STORED DATA:
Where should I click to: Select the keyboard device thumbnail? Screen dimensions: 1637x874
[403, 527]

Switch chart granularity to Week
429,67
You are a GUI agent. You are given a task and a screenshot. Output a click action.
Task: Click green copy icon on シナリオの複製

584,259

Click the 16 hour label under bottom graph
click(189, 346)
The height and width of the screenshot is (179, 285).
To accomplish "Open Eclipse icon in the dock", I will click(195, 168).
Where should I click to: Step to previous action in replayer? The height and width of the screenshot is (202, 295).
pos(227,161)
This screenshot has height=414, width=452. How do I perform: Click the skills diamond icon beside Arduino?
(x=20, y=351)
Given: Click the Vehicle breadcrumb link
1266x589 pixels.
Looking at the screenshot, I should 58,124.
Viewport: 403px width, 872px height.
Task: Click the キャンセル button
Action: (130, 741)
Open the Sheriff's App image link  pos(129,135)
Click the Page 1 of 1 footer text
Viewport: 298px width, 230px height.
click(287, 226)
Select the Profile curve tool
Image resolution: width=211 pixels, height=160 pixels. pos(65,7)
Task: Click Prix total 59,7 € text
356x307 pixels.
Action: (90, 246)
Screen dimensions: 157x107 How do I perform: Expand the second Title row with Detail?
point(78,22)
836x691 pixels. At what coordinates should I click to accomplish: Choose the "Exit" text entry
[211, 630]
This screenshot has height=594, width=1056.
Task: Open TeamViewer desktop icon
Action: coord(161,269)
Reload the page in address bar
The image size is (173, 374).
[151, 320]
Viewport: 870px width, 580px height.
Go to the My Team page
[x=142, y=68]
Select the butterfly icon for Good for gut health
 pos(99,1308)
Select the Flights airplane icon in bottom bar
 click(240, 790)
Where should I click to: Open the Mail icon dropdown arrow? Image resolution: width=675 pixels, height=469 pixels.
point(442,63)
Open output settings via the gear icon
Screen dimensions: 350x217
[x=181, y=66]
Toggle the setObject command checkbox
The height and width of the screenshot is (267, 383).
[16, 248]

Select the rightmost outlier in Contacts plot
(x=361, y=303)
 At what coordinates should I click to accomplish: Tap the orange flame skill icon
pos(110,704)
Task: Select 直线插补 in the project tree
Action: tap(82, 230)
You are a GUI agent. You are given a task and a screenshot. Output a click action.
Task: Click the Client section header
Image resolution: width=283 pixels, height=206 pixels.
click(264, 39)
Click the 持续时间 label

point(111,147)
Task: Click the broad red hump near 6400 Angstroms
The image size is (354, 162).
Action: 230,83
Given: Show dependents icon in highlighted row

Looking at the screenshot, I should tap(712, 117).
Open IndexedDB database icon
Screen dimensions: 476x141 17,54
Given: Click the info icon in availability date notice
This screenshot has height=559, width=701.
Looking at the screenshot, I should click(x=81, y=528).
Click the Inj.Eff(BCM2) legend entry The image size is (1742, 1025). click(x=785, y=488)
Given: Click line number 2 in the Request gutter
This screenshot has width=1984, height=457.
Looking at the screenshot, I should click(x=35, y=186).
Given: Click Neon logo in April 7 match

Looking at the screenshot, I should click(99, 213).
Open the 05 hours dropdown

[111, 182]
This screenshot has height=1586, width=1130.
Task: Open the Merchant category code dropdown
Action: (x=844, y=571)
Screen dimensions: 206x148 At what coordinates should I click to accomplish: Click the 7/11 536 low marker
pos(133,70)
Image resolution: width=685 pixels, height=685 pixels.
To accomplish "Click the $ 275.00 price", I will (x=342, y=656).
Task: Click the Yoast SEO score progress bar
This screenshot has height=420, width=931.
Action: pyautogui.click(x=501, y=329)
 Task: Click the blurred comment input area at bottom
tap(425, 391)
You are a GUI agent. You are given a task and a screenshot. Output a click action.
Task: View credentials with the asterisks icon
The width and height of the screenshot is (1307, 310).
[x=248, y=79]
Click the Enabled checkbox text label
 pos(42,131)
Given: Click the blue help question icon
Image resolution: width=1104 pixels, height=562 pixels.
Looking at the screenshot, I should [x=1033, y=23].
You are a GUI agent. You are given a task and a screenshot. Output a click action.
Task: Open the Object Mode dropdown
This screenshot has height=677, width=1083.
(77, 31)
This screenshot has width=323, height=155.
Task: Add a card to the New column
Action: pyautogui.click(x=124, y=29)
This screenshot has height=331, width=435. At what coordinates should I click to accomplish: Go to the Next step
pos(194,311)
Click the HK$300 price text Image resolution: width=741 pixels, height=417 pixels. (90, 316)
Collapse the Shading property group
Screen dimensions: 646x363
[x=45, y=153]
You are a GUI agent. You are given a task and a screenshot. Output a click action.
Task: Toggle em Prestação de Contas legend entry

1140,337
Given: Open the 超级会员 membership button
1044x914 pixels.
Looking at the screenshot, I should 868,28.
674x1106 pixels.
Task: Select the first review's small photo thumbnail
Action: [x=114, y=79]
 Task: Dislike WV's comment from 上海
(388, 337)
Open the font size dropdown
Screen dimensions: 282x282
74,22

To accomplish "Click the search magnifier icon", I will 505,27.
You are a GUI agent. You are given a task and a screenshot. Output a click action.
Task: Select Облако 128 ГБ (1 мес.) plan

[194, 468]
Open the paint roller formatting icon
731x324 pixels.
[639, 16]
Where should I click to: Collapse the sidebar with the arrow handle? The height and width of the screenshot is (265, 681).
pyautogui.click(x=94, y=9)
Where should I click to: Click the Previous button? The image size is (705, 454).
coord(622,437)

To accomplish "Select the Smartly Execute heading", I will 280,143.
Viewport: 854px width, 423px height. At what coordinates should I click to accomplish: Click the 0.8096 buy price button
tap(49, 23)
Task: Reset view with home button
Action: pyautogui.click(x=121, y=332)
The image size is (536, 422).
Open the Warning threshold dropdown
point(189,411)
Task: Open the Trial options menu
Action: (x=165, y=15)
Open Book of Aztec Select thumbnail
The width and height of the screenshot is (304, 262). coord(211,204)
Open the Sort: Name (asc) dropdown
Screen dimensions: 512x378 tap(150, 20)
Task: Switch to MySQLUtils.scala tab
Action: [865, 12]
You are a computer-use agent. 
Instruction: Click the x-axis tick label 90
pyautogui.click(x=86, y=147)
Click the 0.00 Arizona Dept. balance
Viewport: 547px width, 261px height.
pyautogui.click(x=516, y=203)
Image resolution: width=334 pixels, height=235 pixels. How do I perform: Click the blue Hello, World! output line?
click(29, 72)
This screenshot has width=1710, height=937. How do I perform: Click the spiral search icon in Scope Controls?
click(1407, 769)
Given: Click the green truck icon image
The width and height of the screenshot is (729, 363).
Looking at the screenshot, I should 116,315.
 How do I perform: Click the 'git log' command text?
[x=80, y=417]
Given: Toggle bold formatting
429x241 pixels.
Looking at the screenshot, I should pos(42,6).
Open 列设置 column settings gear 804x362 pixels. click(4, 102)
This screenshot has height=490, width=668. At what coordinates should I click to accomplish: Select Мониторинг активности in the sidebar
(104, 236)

TASK DIRECTIONS: The entries above should be set down again exactly as they appear.

RESULT OF THIS EXERCISE:
Where should I click to: Select the keyboard device thumbnail? Screen dimensions: 1637x874
[403, 527]

Switch chart granularity to Week
429,67
You are a GUI agent. You are given a task and a screenshot. Output a click action.
Task: Click green copy icon on シナリオの複製

584,259

Click the 16 hour label under bottom graph
click(189, 346)
The height and width of the screenshot is (179, 285).
To accomplish "Open Eclipse icon in the dock", I will click(195, 168).
Where should I click to: Step to previous action in replayer? The height and width of the screenshot is (202, 295).
pos(227,161)
This screenshot has height=414, width=452. How do I perform: Click the skills diamond icon beside Arduino?
(x=20, y=351)
Given: Click the Vehicle breadcrumb link
1266x589 pixels.
Looking at the screenshot, I should 58,124.
Viewport: 403px width, 872px height.
Task: Click the キャンセル button
Action: (130, 741)
Open the Sheriff's App image link  pos(129,135)
Click the Page 1 of 1 footer text
Viewport: 298px width, 230px height.
click(287, 226)
Select the Profile curve tool
Image resolution: width=211 pixels, height=160 pixels. pos(65,7)
Task: Click Prix total 59,7 € text
356x307 pixels.
Action: (90, 246)
Screen dimensions: 157x107 How do I perform: Expand the second Title row with Detail?
point(78,22)
836x691 pixels. At what coordinates should I click to accomplish: Choose the "Exit" text entry
[211, 630]
This screenshot has height=594, width=1056.
Task: Open TeamViewer desktop icon
Action: coord(161,269)
Reload the page in address bar
The image size is (173, 374).
[151, 320]
Viewport: 870px width, 580px height.
Go to the My Team page
[x=142, y=68]
Select the butterfly icon for Good for gut health
 pos(99,1308)
Select the Flights airplane icon in bottom bar
 click(240, 790)
Where should I click to: Open the Mail icon dropdown arrow? Image resolution: width=675 pixels, height=469 pixels.
point(442,63)
Open output settings via the gear icon
Screen dimensions: 350x217
[x=181, y=66]
Toggle the setObject command checkbox
The height and width of the screenshot is (267, 383).
[16, 248]

Select the rightmost outlier in Contacts plot
(x=361, y=303)
 At what coordinates should I click to accomplish: Tap the orange flame skill icon
pos(110,704)
Task: Select 直线插补 in the project tree
Action: tap(82, 230)
You are a GUI agent. You are given a task and a screenshot. Output a click action.
Task: Click the Client section header
Image resolution: width=283 pixels, height=206 pixels.
click(264, 39)
Click the 持续时间 label

point(111,147)
Task: Click the broad red hump near 6400 Angstroms
The image size is (354, 162).
Action: 230,83
Given: Show dependents icon in highlighted row

Looking at the screenshot, I should tap(712, 117).
Open IndexedDB database icon
Screen dimensions: 476x141 17,54
Given: Click the info icon in availability date notice
This screenshot has height=559, width=701.
Looking at the screenshot, I should click(x=81, y=528).
Click the Inj.Eff(BCM2) legend entry The image size is (1742, 1025). click(x=785, y=488)
Given: Click line number 2 in the Request gutter
This screenshot has width=1984, height=457.
Looking at the screenshot, I should click(x=35, y=186).
Given: Click Neon logo in April 7 match

Looking at the screenshot, I should click(99, 213).
Open the 05 hours dropdown

[111, 182]
This screenshot has height=1586, width=1130.
Task: Open the Merchant category code dropdown
Action: (x=844, y=571)
Screen dimensions: 206x148 At what coordinates should I click to accomplish: Click the 7/11 536 low marker
pos(133,70)
Image resolution: width=685 pixels, height=685 pixels.
To accomplish "Click the $ 275.00 price", I will (x=342, y=656).
Task: Click the Yoast SEO score progress bar
This screenshot has height=420, width=931.
Action: pyautogui.click(x=501, y=329)
 Task: Click the blurred comment input area at bottom
tap(425, 391)
You are a GUI agent. You are given a task and a screenshot. Output a click action.
Task: View credentials with the asterisks icon
The width and height of the screenshot is (1307, 310).
[x=248, y=79]
Click the Enabled checkbox text label
 pos(42,131)
Given: Click the blue help question icon
Image resolution: width=1104 pixels, height=562 pixels.
Looking at the screenshot, I should [x=1033, y=23].
You are a GUI agent. You are given a task and a screenshot. Output a click action.
Task: Open the Object Mode dropdown
This screenshot has height=677, width=1083.
(77, 31)
This screenshot has width=323, height=155.
Task: Add a card to the New column
Action: pyautogui.click(x=124, y=29)
This screenshot has height=331, width=435. At what coordinates should I click to accomplish: Go to the Next step
pos(194,311)
Click the HK$300 price text Image resolution: width=741 pixels, height=417 pixels. (90, 316)
Collapse the Shading property group
Screen dimensions: 646x363
[x=45, y=153]
You are a GUI agent. You are given a task and a screenshot. Output a click action.
Task: Toggle em Prestação de Contas legend entry

1140,337
Given: Open the 超级会员 membership button
1044x914 pixels.
Looking at the screenshot, I should 868,28.
674x1106 pixels.
Task: Select the first review's small photo thumbnail
Action: [x=114, y=79]
 Task: Dislike WV's comment from 上海
(388, 337)
Open the font size dropdown
Screen dimensions: 282x282
74,22

To accomplish "Click the search magnifier icon", I will 505,27.
You are a GUI agent. You are given a task and a screenshot. Output a click action.
Task: Select Облако 128 ГБ (1 мес.) plan

[194, 468]
Open the paint roller formatting icon
731x324 pixels.
[639, 16]
Where should I click to: Collapse the sidebar with the arrow handle? The height and width of the screenshot is (265, 681).
pyautogui.click(x=94, y=9)
Where should I click to: Click the Previous button? The image size is (705, 454).
coord(622,437)

To accomplish "Select the Smartly Execute heading", I will 280,143.
Viewport: 854px width, 423px height. At what coordinates should I click to accomplish: Click the 0.8096 buy price button
tap(49, 23)
Task: Reset view with home button
Action: pyautogui.click(x=121, y=332)
The image size is (536, 422).
Open the Warning threshold dropdown
point(189,411)
Task: Open the Trial options menu
Action: (x=165, y=15)
Open Book of Aztec Select thumbnail
The width and height of the screenshot is (304, 262). coord(211,204)
Open the Sort: Name (asc) dropdown
Screen dimensions: 512x378 tap(150, 20)
Task: Switch to MySQLUtils.scala tab
Action: [865, 12]
You are a computer-use agent. 
Instruction: Click the x-axis tick label 90
pyautogui.click(x=86, y=147)
Click the 0.00 Arizona Dept. balance
Viewport: 547px width, 261px height.
pyautogui.click(x=516, y=203)
Image resolution: width=334 pixels, height=235 pixels. How do I perform: Click the blue Hello, World! output line?
click(29, 72)
This screenshot has width=1710, height=937. How do I perform: Click the spiral search icon in Scope Controls?
click(1407, 769)
Given: Click the green truck icon image
The width and height of the screenshot is (729, 363).
Looking at the screenshot, I should 116,315.
 How do I perform: Click the 'git log' command text?
[x=80, y=417]
Given: Toggle bold formatting
429x241 pixels.
Looking at the screenshot, I should pos(42,6).
Open 列设置 column settings gear 804x362 pixels. click(4, 102)
This screenshot has height=490, width=668. At what coordinates should I click to accomplish: Select Мониторинг активности in the sidebar
(104, 236)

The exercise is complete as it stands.